Should this have been as much of a surprise to me? There is obviously a difference between being in a place and playing a game set in a place. And in its original game format, The Last of Us is what is called a third-person game, i.e. you don’t see things through your character’s eyes, you steer the character while you’re watching them do things – on a screen, much like you might watch characters in a film or on TV. And yet, my frequent thoughts were that I’d been there, I’d gone up those stairs, I’d looked out over the city from this rooftop. I hadn’t expected the sense of identification with the characters I’d played and the actions of theirs that I’d prompted by pushing this button and pressing that stick in a certain direction to be this tangible, even years later.

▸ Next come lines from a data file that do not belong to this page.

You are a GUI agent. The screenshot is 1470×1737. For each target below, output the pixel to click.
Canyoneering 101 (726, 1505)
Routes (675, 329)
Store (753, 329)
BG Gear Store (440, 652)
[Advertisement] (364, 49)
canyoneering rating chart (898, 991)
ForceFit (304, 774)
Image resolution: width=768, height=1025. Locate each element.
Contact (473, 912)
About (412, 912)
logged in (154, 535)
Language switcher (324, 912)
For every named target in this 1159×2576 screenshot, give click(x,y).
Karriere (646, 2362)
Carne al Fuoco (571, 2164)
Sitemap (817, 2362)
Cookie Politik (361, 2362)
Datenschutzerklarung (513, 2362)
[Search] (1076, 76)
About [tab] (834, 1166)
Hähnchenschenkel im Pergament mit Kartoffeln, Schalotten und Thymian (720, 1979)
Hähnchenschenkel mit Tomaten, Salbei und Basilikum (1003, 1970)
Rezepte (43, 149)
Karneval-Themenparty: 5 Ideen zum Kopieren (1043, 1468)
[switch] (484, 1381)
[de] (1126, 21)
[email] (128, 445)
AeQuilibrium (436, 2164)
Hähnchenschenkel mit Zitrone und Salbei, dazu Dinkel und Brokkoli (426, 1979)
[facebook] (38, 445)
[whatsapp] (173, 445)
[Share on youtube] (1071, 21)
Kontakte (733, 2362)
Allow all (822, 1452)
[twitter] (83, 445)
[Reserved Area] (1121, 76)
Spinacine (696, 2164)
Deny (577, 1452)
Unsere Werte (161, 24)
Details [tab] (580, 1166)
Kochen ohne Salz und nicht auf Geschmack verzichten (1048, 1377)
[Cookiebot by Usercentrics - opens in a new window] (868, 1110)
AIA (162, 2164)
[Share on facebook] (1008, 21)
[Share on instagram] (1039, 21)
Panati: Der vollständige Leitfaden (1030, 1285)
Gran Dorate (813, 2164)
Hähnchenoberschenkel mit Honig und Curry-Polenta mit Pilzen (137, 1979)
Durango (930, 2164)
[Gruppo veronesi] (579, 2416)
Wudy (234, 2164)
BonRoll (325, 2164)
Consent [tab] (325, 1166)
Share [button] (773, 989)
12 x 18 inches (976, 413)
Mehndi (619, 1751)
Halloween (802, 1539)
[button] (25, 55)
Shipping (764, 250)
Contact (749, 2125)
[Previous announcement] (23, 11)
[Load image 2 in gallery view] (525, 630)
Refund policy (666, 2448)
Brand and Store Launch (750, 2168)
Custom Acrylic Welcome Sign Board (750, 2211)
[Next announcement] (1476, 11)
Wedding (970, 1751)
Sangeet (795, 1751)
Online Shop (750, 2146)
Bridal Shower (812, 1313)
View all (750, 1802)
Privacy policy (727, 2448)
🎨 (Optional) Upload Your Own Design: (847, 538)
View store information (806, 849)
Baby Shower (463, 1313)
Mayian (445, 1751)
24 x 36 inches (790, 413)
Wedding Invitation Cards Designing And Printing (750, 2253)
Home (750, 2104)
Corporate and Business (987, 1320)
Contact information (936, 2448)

At the same time, I felt an odd, distracting kind of disconnect. In part it’s perhaps exactly because I’d originally controlled these characters through these environments, and now no manipulation of a controller would make them do anything other than what they were scripted to do – but it was also that I’d watched Joel and Ellie for dozens of hours, travelling through those places, saying many of those lines (or ones similar enough for the difference not to matter all that much) – and wearing those clothes, which felt especially weird. In adapting The Last of Us and creating props and costumes, HBO had generally decided not to reinvent the wheel: if Joel wears this kind of shirt and that sort of pants, he can wear them in the series as well. Naughty Dog’s art department has already delivered work as good as the artists HBO can afford, the series can well follow the same visual template, down to t-shirts and sneakers and backpacks. But I’d played Joel and Ellie for a long time, and those people on screen looked similar enough, but they weren’t them. They were actors playing the real Joel and Ellie – though what does that even mean when you’re talking about video games? And the actors were wearing the right clothes, which gave me the sense of watching some highly accomplished, carefully designed cosplay version of The Last of Us. It’s an imitation, but it’s not identical, and getting all the details just so only amplified the small differences. No doubt, both Pascal and Ramsey are well cast and do a great job with the characters – but there is an uncanny valley effect to watching them playing these parts, when I was so familiar with the originals, and when I felt an emotional connection to those originals because I had played them.
Because Naughty Dog’s 2013 game follows the conventions of cinema and prestige TV so closely, right down to the look and feel of props, costumes and individual locations, the uncanny valley effect is more strongly felt. It’s whenever HBO’s The Last of Us takes a breather from the game’s script and shows us something entirely different, that it starts to feel more like its own thing rather than a highly accomplished act of imitation. I’m curious to see the rest of the season, but I am hoping that I’ll be able to shake that strange sense of déjà vu, because it is thoroughly distracting. I suspect I’d not feel this nearly as strongly if I was watching a looser, and perhaps also a less accomplished, video game adaptation, something like Uncharted (also a movie version of a Naughty Dog game, though one that sticks much less closely to the original) or either of the Tomb Raider versions. It is ironic that it is arguably the most polished, well-made video game adaptation to date that may be resisting me the most – because the people making it recognised the ways in which the original game had already done their work for them. No need to reinvent the wheel… even if that wheel was originally digital and reacted to your gamepad inputs, right?